Exercise details
Please go line by line and repeat the data below exactly, with no images.

Entries supplied section start

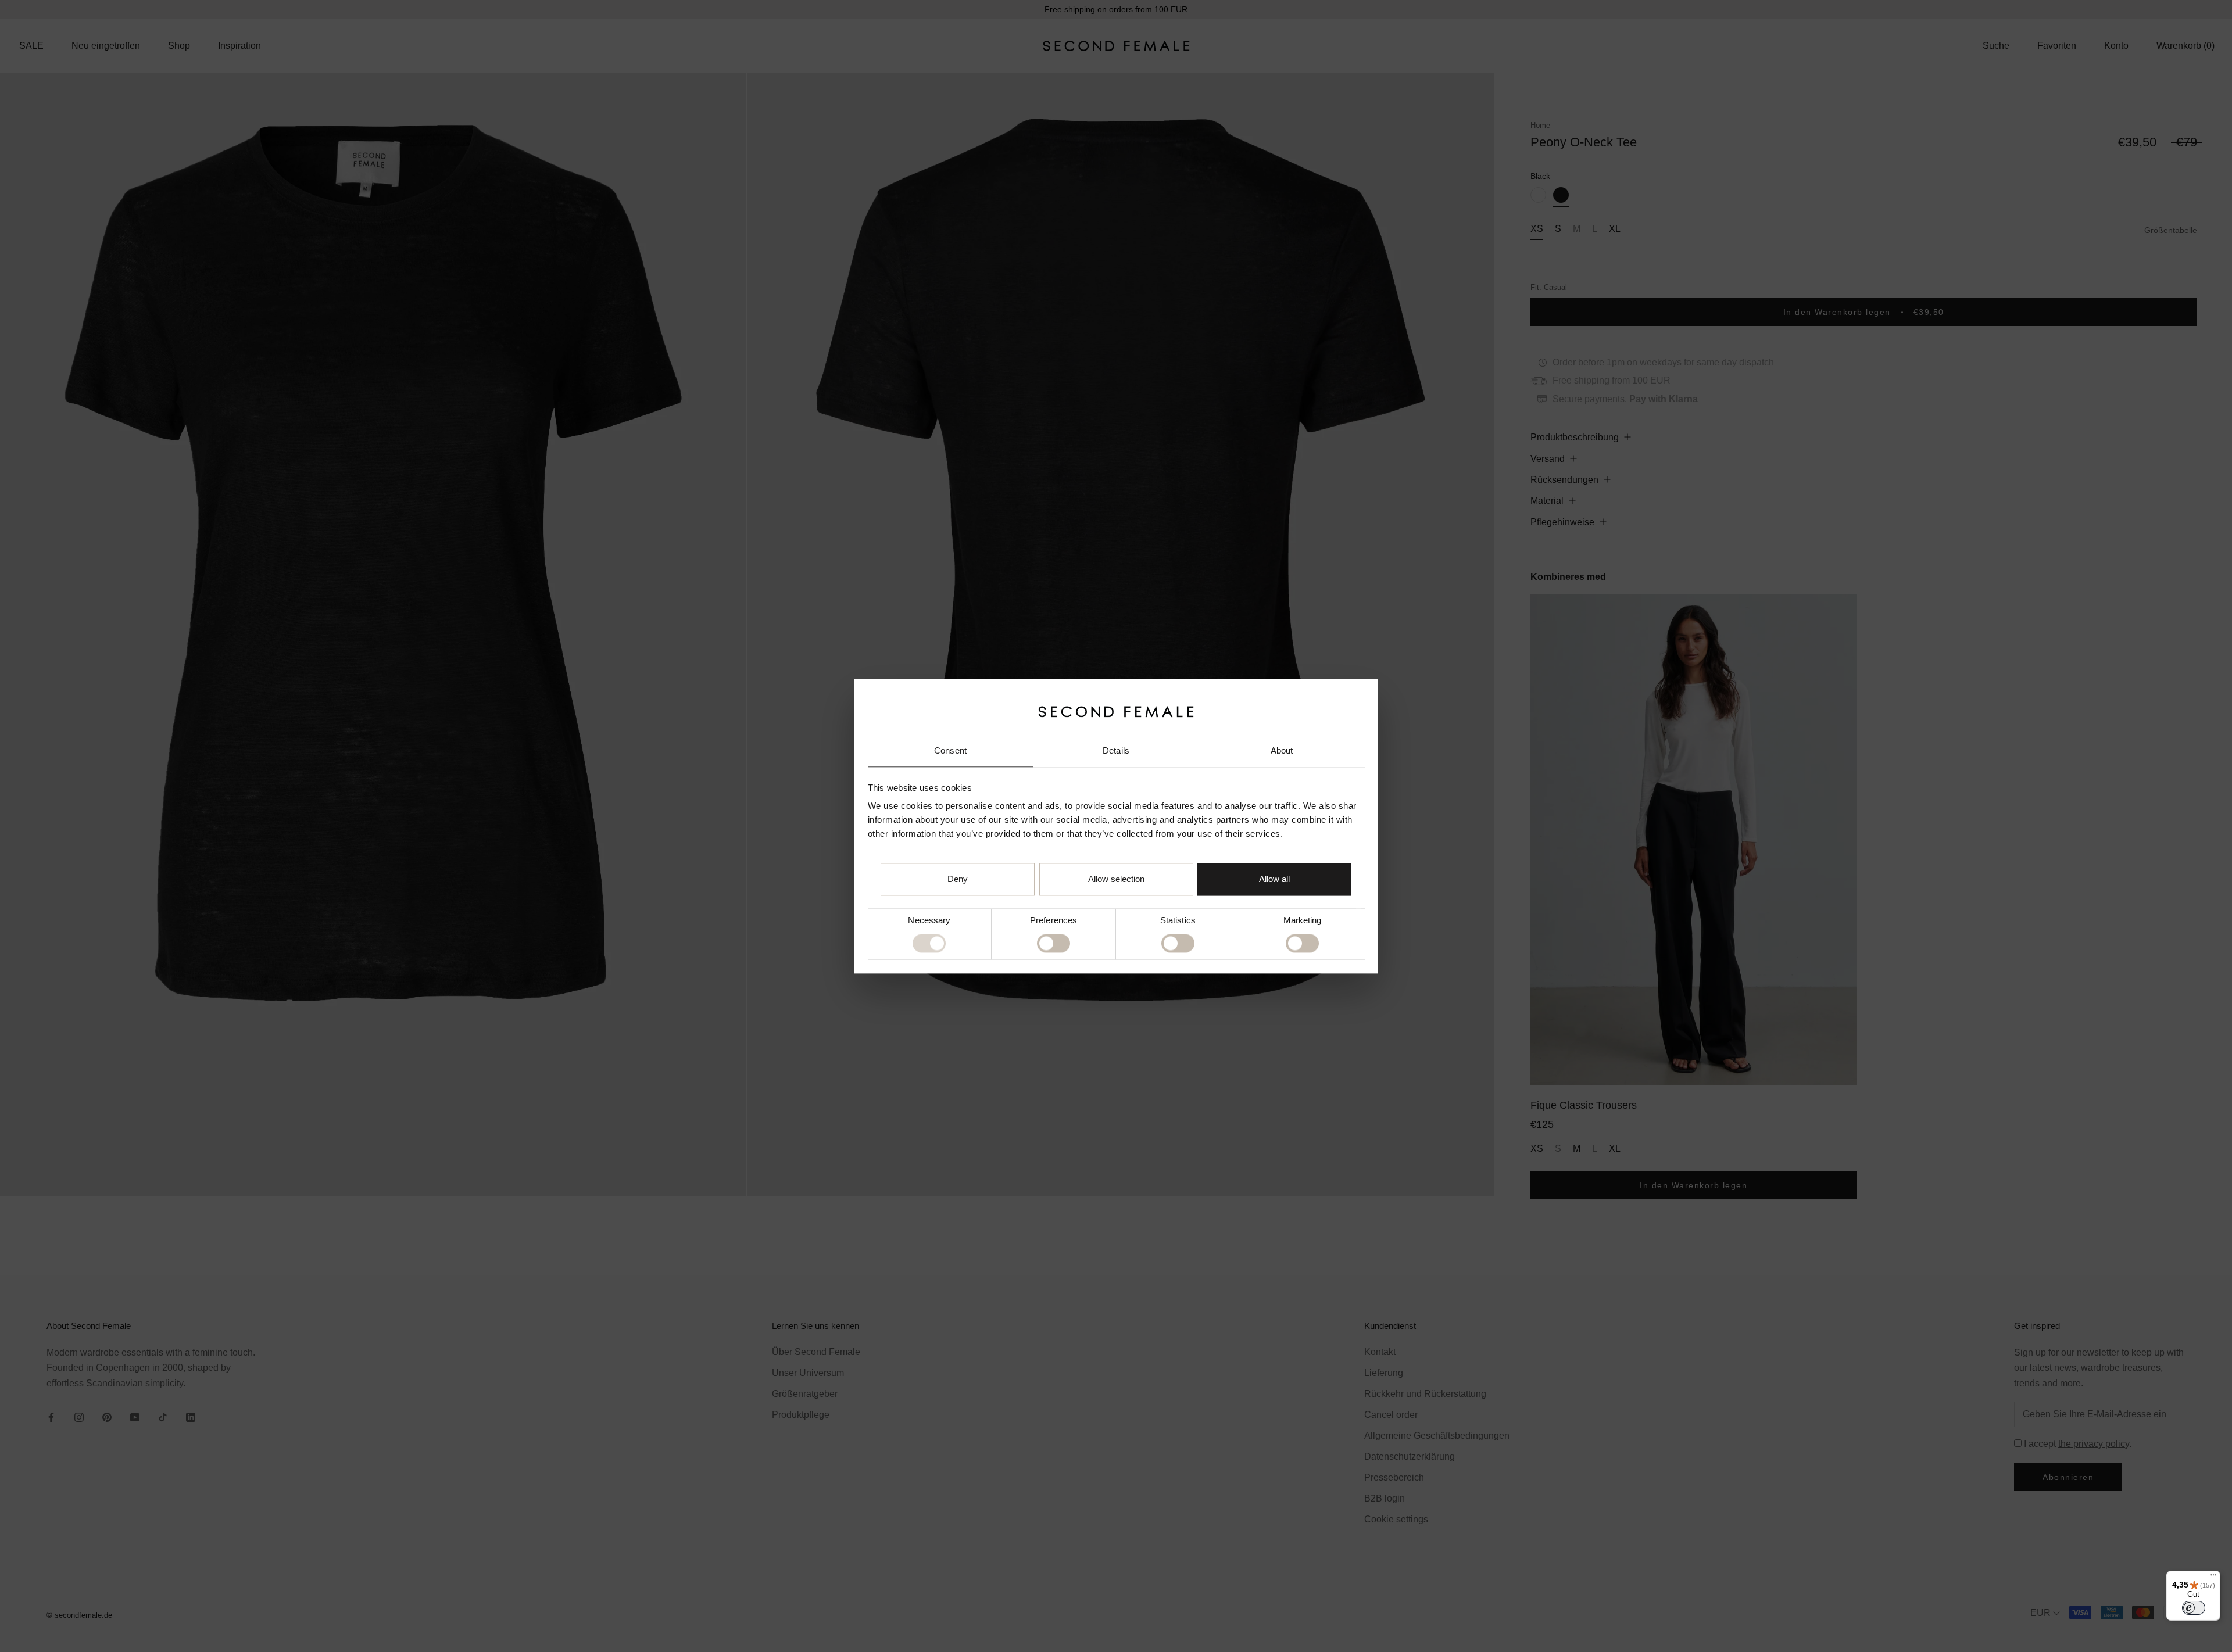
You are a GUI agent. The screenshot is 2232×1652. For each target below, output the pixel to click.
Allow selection (1116, 879)
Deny (957, 879)
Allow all (1274, 879)
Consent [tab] (950, 751)
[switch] (1053, 943)
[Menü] (2213, 1578)
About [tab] (1282, 751)
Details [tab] (1116, 751)
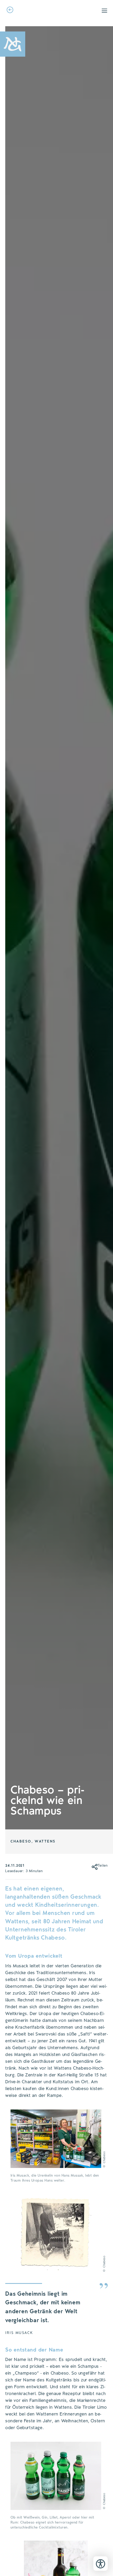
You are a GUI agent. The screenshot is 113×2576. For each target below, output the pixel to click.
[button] (92, 1865)
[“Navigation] (104, 10)
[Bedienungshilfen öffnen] (100, 2563)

Entries supplied section end

Solution for this exercise
You are a GUI agent. The screenshot is 2232×1652. For each target below, output the pixel to click.
Allow selection (1116, 879)
Deny (957, 879)
Allow all (1274, 879)
Consent [tab] (950, 751)
[switch] (1053, 943)
[Menü] (2213, 1578)
About [tab] (1282, 751)
Details [tab] (1116, 751)
You are a GUI agent. The screenshot is 113×2576. For each target below, output the pixel to click.
[button] (92, 1865)
[“Navigation] (104, 10)
[Bedienungshilfen öffnen] (100, 2563)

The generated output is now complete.